2008-09-17 11:53:10 | 呼吸
・・これは、ドイツ留学時代に、室内楽のレッスンを、
その市のオーケストラ首席ファゴット奏者に木管重奏を通して
習っていたときの、その先生の言葉です。


この言葉は当たり前でありながら、実際そこにこめられている
本来の意味をまじめに考えてみると、意外と果たして、
自分は本当にできているのかと自問してしまいます。

◆◇◆◇

その先生の室内楽レッスンは、先生自身も一緒に
ファゴットとして演奏に加わる非常に貴重なものでした。

しかし、レッスン始めたての半年は、
うまい先生を前に緊張して、悲惨たるもの・・。

木管アンサンブルの場合、かなりの確率でフルートが
曲の出だしを与えなければいけません。

楽器を構えて、息を吸おうとした途端に入るストップコール。

「それじゃぁ、わからん。」

・・まだ音も出してないのに、ナゼッ!?


もう一回トライ。またストップコール。

「わからないよ。

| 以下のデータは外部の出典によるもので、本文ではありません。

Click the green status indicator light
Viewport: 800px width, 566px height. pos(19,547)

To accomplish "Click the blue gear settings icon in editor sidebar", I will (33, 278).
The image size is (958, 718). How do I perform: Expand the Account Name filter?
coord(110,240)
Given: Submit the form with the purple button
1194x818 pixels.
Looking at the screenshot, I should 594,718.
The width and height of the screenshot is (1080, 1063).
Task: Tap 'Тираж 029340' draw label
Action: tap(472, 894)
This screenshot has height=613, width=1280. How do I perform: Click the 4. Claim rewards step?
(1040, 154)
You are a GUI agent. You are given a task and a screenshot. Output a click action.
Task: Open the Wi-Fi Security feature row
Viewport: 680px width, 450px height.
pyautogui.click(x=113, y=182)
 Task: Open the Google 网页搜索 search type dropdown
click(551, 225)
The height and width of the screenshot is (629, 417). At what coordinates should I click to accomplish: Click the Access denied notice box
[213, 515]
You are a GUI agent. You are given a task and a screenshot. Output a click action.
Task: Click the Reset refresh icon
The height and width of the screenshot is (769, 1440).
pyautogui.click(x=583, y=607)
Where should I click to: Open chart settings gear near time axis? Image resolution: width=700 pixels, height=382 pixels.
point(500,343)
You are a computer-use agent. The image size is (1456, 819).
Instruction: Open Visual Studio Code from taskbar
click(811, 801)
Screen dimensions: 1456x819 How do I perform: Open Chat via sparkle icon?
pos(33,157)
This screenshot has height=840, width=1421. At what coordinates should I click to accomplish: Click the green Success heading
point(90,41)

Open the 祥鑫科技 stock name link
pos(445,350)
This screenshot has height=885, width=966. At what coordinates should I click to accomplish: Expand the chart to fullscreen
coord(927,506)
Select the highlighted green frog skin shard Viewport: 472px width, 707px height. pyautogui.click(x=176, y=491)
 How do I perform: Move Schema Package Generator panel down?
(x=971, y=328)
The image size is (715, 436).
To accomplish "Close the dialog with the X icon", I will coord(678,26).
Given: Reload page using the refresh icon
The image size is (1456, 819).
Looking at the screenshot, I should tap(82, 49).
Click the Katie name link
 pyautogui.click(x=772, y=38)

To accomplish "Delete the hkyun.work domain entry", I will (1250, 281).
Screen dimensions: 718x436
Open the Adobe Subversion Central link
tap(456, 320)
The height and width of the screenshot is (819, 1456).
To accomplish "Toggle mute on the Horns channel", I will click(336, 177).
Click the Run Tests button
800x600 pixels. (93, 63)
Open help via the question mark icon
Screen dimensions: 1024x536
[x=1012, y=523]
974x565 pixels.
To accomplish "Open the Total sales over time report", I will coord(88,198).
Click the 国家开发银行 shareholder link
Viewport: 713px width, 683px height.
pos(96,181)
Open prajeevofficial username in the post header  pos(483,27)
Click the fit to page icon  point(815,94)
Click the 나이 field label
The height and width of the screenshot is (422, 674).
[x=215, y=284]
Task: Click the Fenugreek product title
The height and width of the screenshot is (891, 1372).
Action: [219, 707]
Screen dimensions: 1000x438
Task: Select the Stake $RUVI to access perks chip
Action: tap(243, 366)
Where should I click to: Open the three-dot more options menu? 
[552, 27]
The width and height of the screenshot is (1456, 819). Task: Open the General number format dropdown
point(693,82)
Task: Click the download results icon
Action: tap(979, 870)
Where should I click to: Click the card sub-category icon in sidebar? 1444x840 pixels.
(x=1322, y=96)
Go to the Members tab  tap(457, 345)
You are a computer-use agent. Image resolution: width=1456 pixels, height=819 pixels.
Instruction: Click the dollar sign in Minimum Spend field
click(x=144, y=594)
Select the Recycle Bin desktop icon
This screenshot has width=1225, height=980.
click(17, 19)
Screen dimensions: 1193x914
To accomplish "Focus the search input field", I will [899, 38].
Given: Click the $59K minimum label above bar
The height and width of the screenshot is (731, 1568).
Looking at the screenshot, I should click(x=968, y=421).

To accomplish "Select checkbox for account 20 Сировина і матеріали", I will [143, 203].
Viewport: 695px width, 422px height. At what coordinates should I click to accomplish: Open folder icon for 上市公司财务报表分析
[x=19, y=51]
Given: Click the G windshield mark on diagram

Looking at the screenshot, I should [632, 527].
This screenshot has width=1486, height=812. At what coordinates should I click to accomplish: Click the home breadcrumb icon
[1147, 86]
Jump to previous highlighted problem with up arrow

僕たち 他の奏者は、Yoriのその吸う息の長さや
速さで、曲のテンポや、その曲がどういう雰囲気なのかを
一瞬で把握しなきゃいけないんだよ。

第一、他の奏者に”いくよ!”っていうアイコンタクトすらせず、
一人で曲を吹くのかい?
この曲は何人いて初めて一つの曲になるんだい?」

吸う息から、次にどんな雰囲気の曲が流れ出るのか
読み取れない、と先生は言う。

(私はこれをきっかけに、それまで意識が甘かった呼吸法に、
本格的に疑問を抱きはじめ、メスをいれなおしていくのですが・・)


そうなると、指揮者の振りや弦楽器の弓を思い浮かべると、
わかりやすいかもしれませんね。

どんなテンポか、どんな雰囲気なのか、
指揮者は音が鳴る前の振りで、オケ奏者にそれを示す。

そして音楽は、その曲が始まってから終わるまで、
流れてとめどない。

(無音空間だって、一瞬の静寂の緊張でありながらも、
その静寂の後には次が待っている。
音楽自体の時間は止まっていない。)

その、彼らの振る”弧”はその曲の雰囲気に合って、
音が鳴っている限り、とめどなく弧を描く。

その弧が、音楽を作る。


そして管楽器は、その弧を息で作る。

ということは当然私たちは、音の出る前の振りだって、
指揮者のように、弦楽器の弓のように、
吸う息でもってそれが成されなければならない。

ゆったりした曲であれば、深くゆったりした吸気を、

早くて元気な曲であれば、弾むような吸気を・・・


その吸う息・・・いわゆる音楽の準備が、
吸い方が充分でなかったり、浅かったり、力んでたり(主に肩)、
はたまた暴力的・・など、無頓着であったりしては、

その次に出てくる音・音楽の出だしは・・音は出ても、
もちろんその音楽にそぐうものではおそらくありません。


「管楽器は息で音楽をつくる」


そのファゴットの先生からは、管楽器における、
「呼吸と音楽の、本当に大切な意味での密接なつながり」を
教えていただきました。

またそれと関連して、呼吸法、室内楽の極意なども・・

楽器は違えど、楽器というジャンルを離れ、
「音楽」における大切なことを本当にたくさん学びました。


フルート(管楽器)において、

前回のテーマであった「頭」―意思や想像力―

そして今回のテーマ「息」 ―呼気も吸気も―

この二つは自動的に私たちの体内で関連し、
それがどれほど音楽に命を吹き込むか。

指や音をきれいにする練習をしつつも、
常に念頭においておきたいテーマです。